Blind Optimists and Just Plain Asshats

Am I the only one who thinks that bringing Joe Gibbs back to the Redskins is a bad idea? Okay, I know I’m not the only one, since this posting stems from a conversation I had with another manager here at work, but to judge from all the press, you’d think this was the second coming. In fact, that’s what they actually called it on NBC 4 last night: The Second Coming.

Hey, I love Joe Gibbs, and I’d love nothing better than to see the Redskins come out of the toilet. I’d also like to see them change their name, but ain’t neither one gonna happen. At least not instantaneously. All that’s gonna come out of this is the irrevocable tarnishing of Joe Gibbs’s memory. Joe, you left on a high note. Why on Earth did you think coming back was going to do anything to improve on that? Yeah, I know there’s a lot of money involved (more than $5 million per season’s not small change), but there’s still such a thing as pride. Nobody seems to want to admit it, but the team ain’t the same animal it was when you left, and I just can’t help feeling that the fans are setting themselves up for serious disappointment.

Hey, I’ll be nothing but happy for Coach Joe to prove me wrong.

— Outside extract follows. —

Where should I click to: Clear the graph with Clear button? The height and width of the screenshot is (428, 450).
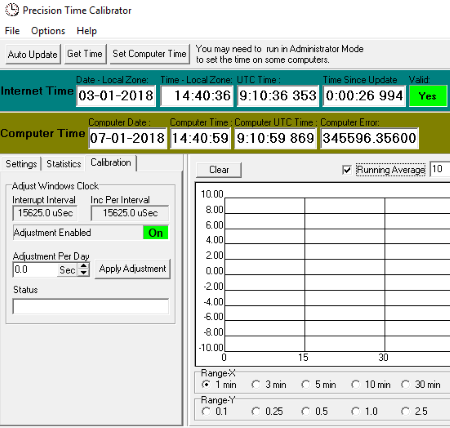(x=219, y=170)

But for now, I’m not at all convinced.

Speaking of bad ideas...

We’re hearing a lot about plagiarism in the academic arena, said plagiarism being directly related to the advent of the Internet. But I think we’ve hit a new low. I don’t know how many of you read Tequila Mockingbird regularly (judging from the fact that the site’s audience is easily twenty times mine, I figure the odds are pretty good), but if not, you’re missing out — Julia’s a truly gifted writer. (Those of you who attended Fray Day 7 DC got a chance to hear a hilarious performance of her story “The Mojo Is Strong With This One”; be assured that the remainder of her material is equally potent.)

So gifted, in fact, that some “asshat” (one of the more colorful components of Julia’s patois) has decided to copy segments of her writing and pass them off as his own, changing no more than a word or two here and there. The effort is truly laughable — there’s absolutely no question that he’s stolen her work wholesale. And then, just to demonstrate the degree of his intelligence, he actually petitioned her to add a link to his website on her own; it’s one thing to discover plagiarism yourself, but to have the thief actually point it out to you has got to be a new one.

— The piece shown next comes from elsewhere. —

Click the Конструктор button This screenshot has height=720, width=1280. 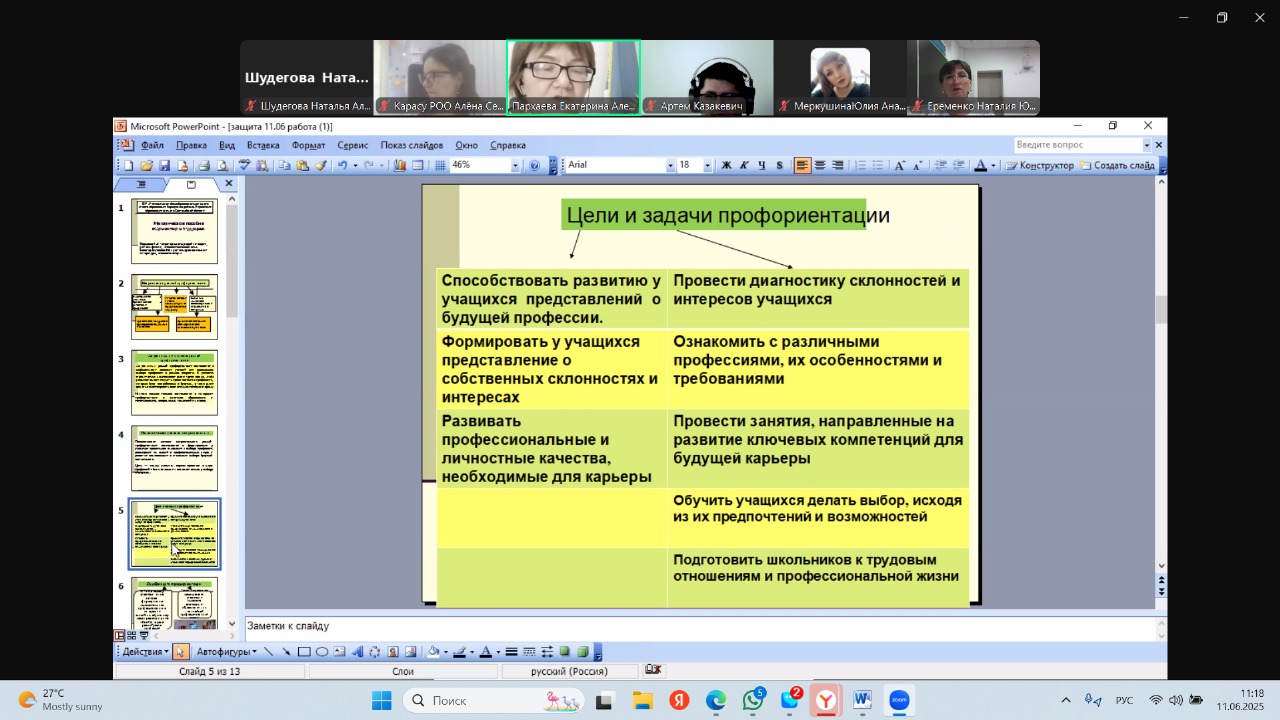tap(1040, 166)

Not wanting to get nasty right away, Julia sent a politely worded e-mail explaining the situation — assuming a simple misunderstanding about the nature of copyright law — and asked the offender to remove the material in question. Not only has he not done so, but he’s actually challenged her — rather belligerently — to do anything about it.

Fair enough. She’s called her attorney.

Which would have been the first thing I’d have done. Not that my writing’s anywhere near a quality level anyone’d want to copy, but as a creative professional, out-and-out theft of intellectual property just infuriates the hell out of me. In case anyone’s wondering, my Creative Commons license is clearly available along the left-hand side of this page (with some more explicit detail in the ever-expanding collection of legalese down at the footer). Give it a look, and I’d encourage everyone to offer Julia any assistance (moral and/or financial) she may need in pursuing this matter.

This asshat has got to be nailed to the wall, if for no other reason than to make all the other would-be plagiarists aware that — unlike in high school — there are serious consequences for flouting the law out here in the real world.